RFC - Future Design - Time Series & Stateful Stream Processing

Future Time-series Architecture

Summary

Over the past 6 years of experimenting with different designs for time-series data, and the more recent designs for integrating time-series data into GraphQL and the Rhize Data Hub, our ability to reason about the different types of data and requirements has evolved.

This post tries to capture that understanding as the basis for discussion on what the future of time-series should look like.

Retrospective

Motivation

What use-cases are time-series use-cases? What makes time-series different?

  • We are mostly taking about machine data when we talk about time-series data. The Rhize Data Hub allows you to connect to external streaming data sources like OPC-UA servers or MQTT Brokers, and allows you to ā€˜bindā€™ topics from those external data sources to equipment properties in your equipment model.
  • This is traditionally the role of the ā€˜Process Historianā€™ and is primarily concerned with Observed data. I.e. the value of a sensor was observed at a point in time. That observation has a time-stamp, and a set of observations across time creates a time-series.

Time Series use-cases often include the need to Infer context for the observation. for example:

  • What type of equipment is the sensor attached to?
  • What product is the equipment producing at the time of the observation?
  • Which shift is operating the equipment at the time of the observation?

Time Series use-cases also include the need to derive information from the observations. Examples include:

  • Calculating the volume of liquid in a vessel based on the observation of a level sensor
  • Aggregating the total amount of time that an observed value stayed within a specified range
  • Calculating the % of waste over a particular time interval by considering the total production and the total rejects
  • Determining the time lost due to running at less than the desired speed by calculating the area between to observations over time

Some of these calculations only need to be determined at the time of running a query, but others may need to be used in the generation of events. (see RFC - Design Doc - Event Publishing )

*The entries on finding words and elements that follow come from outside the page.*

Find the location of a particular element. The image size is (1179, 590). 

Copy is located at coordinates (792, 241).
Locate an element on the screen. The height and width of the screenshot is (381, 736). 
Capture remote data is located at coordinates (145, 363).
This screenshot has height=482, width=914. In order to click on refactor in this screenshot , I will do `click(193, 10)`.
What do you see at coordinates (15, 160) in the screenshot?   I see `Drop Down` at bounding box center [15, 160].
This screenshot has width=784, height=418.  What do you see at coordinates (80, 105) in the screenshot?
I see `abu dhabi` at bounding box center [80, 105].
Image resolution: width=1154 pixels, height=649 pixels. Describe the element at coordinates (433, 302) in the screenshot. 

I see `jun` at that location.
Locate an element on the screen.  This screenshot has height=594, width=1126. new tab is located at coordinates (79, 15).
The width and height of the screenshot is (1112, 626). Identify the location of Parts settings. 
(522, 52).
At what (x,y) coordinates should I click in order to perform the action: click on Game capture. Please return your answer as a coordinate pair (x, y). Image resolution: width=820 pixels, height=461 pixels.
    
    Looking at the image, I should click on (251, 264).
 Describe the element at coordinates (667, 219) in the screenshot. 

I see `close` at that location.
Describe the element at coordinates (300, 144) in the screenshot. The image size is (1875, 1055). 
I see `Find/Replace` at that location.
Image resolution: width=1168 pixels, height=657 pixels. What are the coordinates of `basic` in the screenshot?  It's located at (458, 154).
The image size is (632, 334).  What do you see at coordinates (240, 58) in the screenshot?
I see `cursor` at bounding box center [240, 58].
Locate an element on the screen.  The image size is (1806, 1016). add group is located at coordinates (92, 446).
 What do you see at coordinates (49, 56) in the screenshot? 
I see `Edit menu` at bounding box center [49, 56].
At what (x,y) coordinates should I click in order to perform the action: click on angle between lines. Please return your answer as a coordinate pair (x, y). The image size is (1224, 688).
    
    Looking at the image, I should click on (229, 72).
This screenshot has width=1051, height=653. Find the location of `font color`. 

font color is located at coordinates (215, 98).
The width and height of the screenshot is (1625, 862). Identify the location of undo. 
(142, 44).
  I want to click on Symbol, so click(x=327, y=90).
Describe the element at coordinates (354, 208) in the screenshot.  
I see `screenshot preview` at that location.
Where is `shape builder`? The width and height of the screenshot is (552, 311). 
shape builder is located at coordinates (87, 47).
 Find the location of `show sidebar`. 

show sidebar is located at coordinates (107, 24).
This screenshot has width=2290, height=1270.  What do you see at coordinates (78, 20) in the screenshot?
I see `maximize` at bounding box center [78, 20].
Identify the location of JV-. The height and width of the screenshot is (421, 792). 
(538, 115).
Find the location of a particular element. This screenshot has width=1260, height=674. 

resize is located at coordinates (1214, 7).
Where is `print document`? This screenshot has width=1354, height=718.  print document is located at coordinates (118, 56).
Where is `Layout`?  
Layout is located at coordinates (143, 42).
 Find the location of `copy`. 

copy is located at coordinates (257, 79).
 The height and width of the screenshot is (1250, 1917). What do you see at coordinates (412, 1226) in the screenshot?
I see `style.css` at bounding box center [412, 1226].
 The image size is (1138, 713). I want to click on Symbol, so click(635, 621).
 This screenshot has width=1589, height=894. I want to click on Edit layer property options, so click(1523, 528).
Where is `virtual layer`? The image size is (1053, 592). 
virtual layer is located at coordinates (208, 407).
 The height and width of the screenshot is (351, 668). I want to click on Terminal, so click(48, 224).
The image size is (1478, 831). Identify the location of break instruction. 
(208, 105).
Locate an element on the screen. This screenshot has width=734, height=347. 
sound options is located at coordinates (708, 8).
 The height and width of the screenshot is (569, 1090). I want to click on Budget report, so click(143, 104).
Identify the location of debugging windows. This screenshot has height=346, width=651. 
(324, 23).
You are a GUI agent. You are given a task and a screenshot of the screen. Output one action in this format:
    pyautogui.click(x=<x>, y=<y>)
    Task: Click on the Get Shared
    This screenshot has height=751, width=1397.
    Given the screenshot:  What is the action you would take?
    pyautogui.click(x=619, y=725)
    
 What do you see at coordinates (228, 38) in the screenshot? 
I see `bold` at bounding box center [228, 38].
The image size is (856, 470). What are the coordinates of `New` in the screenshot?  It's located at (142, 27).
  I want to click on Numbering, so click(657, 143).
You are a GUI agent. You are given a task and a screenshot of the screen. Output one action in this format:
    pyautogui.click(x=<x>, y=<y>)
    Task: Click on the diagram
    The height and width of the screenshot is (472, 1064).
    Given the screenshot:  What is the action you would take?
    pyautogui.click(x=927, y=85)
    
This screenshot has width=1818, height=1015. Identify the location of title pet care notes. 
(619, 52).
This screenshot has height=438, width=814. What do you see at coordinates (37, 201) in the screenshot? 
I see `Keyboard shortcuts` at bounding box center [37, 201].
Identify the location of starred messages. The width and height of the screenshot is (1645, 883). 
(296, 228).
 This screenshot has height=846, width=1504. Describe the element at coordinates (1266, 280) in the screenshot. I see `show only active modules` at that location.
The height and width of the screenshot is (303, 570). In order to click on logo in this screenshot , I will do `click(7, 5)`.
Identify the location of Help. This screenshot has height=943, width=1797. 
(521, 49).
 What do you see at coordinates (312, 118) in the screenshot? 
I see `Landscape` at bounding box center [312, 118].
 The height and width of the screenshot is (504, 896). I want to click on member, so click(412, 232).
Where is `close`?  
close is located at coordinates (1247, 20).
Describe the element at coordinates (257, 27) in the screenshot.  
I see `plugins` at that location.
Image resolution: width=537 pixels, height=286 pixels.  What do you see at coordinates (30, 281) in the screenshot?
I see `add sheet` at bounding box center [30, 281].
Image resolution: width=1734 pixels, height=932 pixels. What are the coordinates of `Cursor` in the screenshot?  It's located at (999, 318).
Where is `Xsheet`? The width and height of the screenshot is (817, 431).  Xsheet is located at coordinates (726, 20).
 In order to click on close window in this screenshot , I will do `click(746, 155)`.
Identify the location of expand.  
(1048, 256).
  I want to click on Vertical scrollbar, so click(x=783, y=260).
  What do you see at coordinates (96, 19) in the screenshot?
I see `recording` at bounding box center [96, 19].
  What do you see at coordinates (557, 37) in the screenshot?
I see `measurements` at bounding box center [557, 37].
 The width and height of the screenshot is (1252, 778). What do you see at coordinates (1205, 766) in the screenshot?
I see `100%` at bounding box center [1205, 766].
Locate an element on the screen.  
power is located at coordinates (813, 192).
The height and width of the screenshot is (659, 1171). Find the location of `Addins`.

Where there is a need to persist Derived or Inferred information, complications can arise when the underlying information changes. This can and does happen in scenarios like:

  • A calcuation changes which invalidates the previously persisted results
  • Context information changes historically: An example would be where the Production Order details for a machine where updated for a previously run order.
  • Data arrives late: This often occurs with lab test results which can arrive some days or weeks after production has occurred. Can also occur if source systems are not capable of publishing real-time events, and instead publish information in batches.
  • late arriving data can cause derived or inferred information to be invalidated.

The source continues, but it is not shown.